# Passage
Labour-intensive industries need help

Datuk Seri Tiong King Sing

KUCHING: The Sarawak government must begin to refocus on assisting labour-intensive industries which are facing a shortage of workers, including foreigners, such as oil palm plantations, manufacturing, and construction, says Bintulu MP Datuk Seri Tiong King Sing.

“These are the challenges of a stagnating economy in recovery. In-depth discussions and research are needed to form a set of feasible, comprehensive solutions, while curbing the pandemic at the same time.

“We must assist employers in legally hiring foreign workers in a safe and well-regulated manner to solve the manpower shortage,” he said in a Facebook post on Friday (Aug 13).

He said nearly all economic sectors in Bintulu faced a lack of labour to keep their operations going.

“Though the estate has a bountiful harvest, it is of no use if there is a shortage of hands to harvest them.”

He said manufacturing factories or the construction industry also faced issues with completing projects on schedule and being hit with late delivery penalties.

“These different factors all bring skyrocketing losses to businesses of various sizes. Eventually their losses will also cause the state government to suffer revenue loss.”

# Assignment
Continue the news report above on the labor shortage in Sarawak's labor-intensive industries, starting after its final quoted sentence.

# Recorded information
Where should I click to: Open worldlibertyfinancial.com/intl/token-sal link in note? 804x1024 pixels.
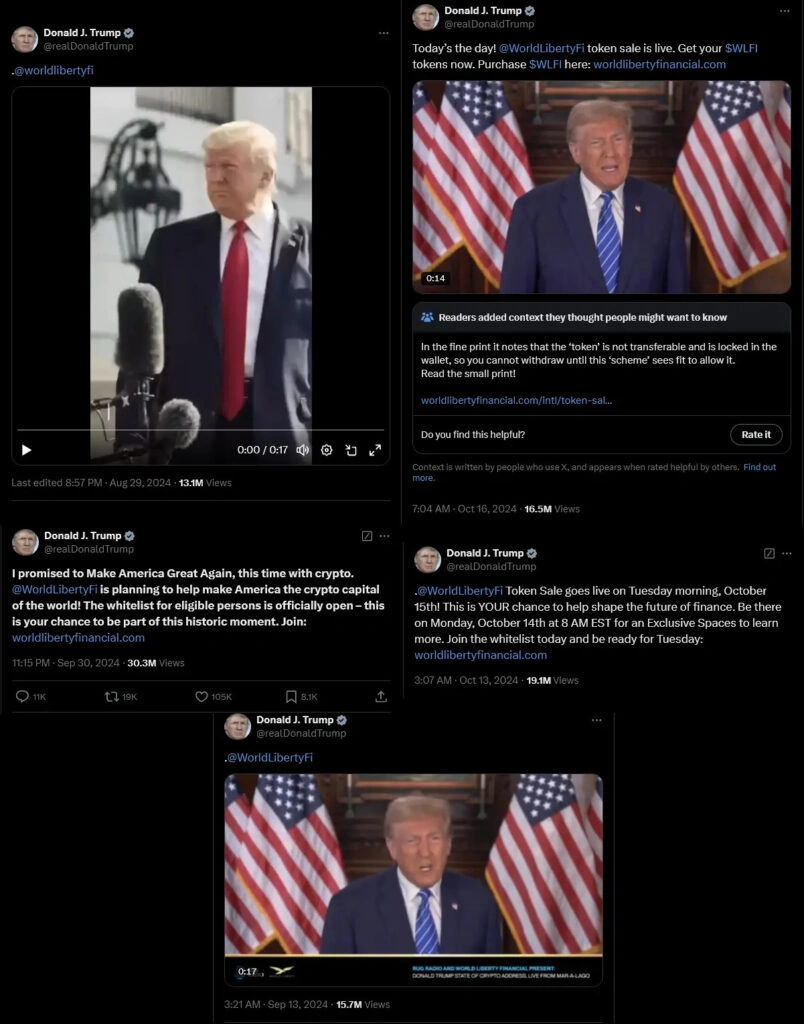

# Output of the exercise
Tiong, who is also Progressive Democratic Party president, said that without official support and channels, employers may be tempted to take risks and obtain foreign labour through irregular means – using middlemen and other entities that charge high fees but without security and liability.

“The influx of these unverified and untested workers could hinder the Health Department’s efforts to curb Covid-19 transmissions.

Contact tracing would be compromised and this would endanger the entire community.”

He suggested that the state government start talks with employers to formulate a mechanism to hire selected workers who are in detention centres due to expired work permits.

He added that in order to curb the abuse of such a mechanism, the state government may consider adjusting the limits on the number of workers each employer may hire based on the industry.

“In addition to being more cost-effective, this mechanism means that there is no need for employers to introduce new batches of foreign workers, and the workers who are already detained here can be returned to the field much more quickly.”

He proposed that if the existing number of foreign workers in a detention centre was too few to meet the needs of the industry, the state government could consider designing a strict but effective mechanism for importing foreign labour for qualified enterprises.

Tiong said at the borders, the government must identify suitable hotels or temporary quarantine centres exclusively to house incoming foreign workers to ease the management and future tracking of such individuals.

“The entire process should not be left to outsourced operations, which would incur greater costs and reduce control.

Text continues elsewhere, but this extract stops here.